LONDON (Reuters) - More support should be given to music artists dealing with mental health problems and singers, DJs and musicians should talk more openly about their concerns, British singer-songwriter James Arthur has said.
The 30-year-old former “The X Factor” winner, who has previously spoken about his battle with anxiety, said awareness of the pressures facing performers has increased.
“Mental health ... is of paramount importance in the music industry I think and maybe there should be more (help) in place,” Arthur, an ambassador for British mental health charity SANE, told Reuters in an interview.
“It’s very important that people speak out and ... aren’t condemned for cancelling gigs,” he said.

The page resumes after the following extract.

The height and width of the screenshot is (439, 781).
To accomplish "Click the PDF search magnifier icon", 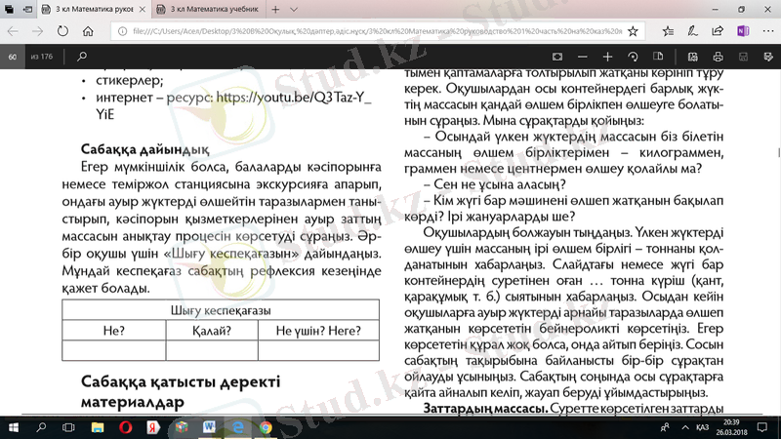I will click(82, 58).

The death of 28-year-old Swedish DJ Avicii in April shocked the music industry. His family said the performer, whose real name was Tim Bergling, had struggled with life and “could not go on any longer.”

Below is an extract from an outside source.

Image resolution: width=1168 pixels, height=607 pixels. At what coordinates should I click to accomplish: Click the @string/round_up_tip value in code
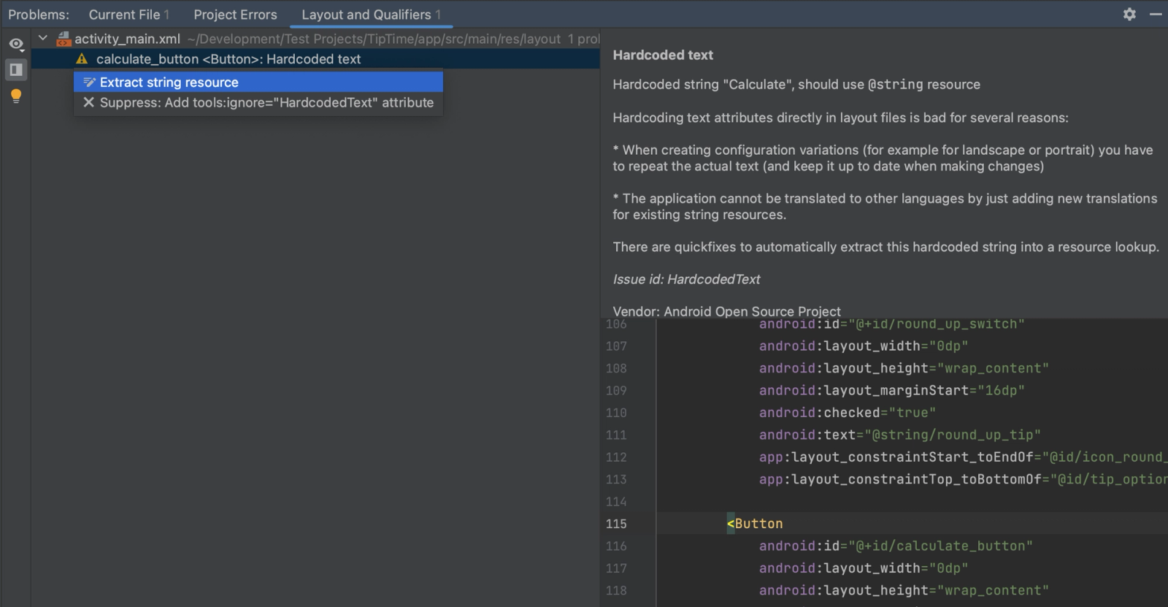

“People are definitely more aware of how demanding it is to be a superstar DJ for example like Avicii - a tragic thing happened there,” Arthur said.
“It’s tough ... you don’t have time to really embrace a lot of stuff, and especially in the DJ world. It’s like sometimes they do two New Year shows, they have to fly from Australia to New York in the same night ... I mean I struggle with three gigs in a row.”

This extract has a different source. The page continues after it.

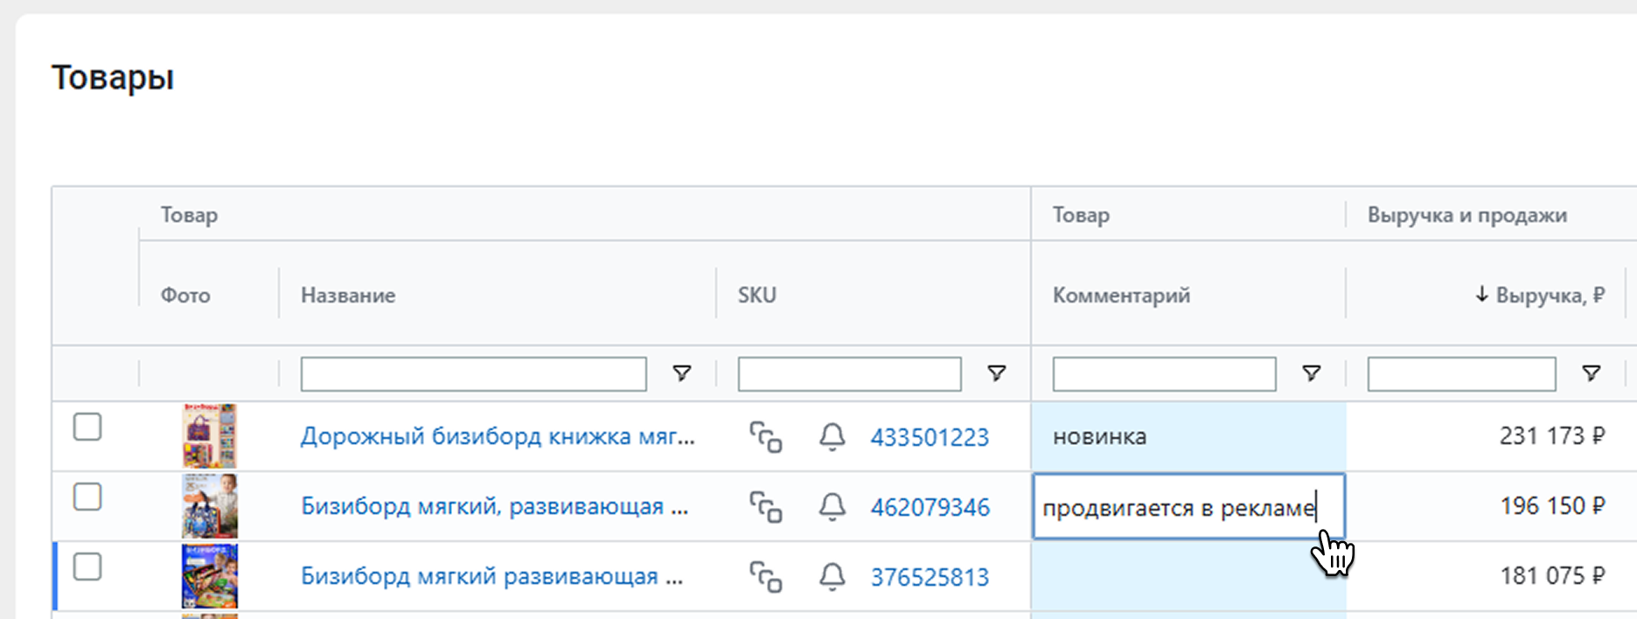Click the Комментарий column header
Image resolution: width=1637 pixels, height=619 pixels.
coord(1121,296)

Arthur, known for ballads like “Say You Won’t Let Go” and “Naked”, was catapulted into the spotlight when he won the 2012 edition of British talent show “The X Factor” and topped the charts with single “Impossible”.
The singer, who said he was now “in a good place”, added he is now branching out into different genres, such as his latest more up-tempo “You Deserve Better” song and collaborating with DJ Marshmello and rapper Juicy J for the track “You Can Cry”.
“I’m about trying lots of different things and being versatile,” he said.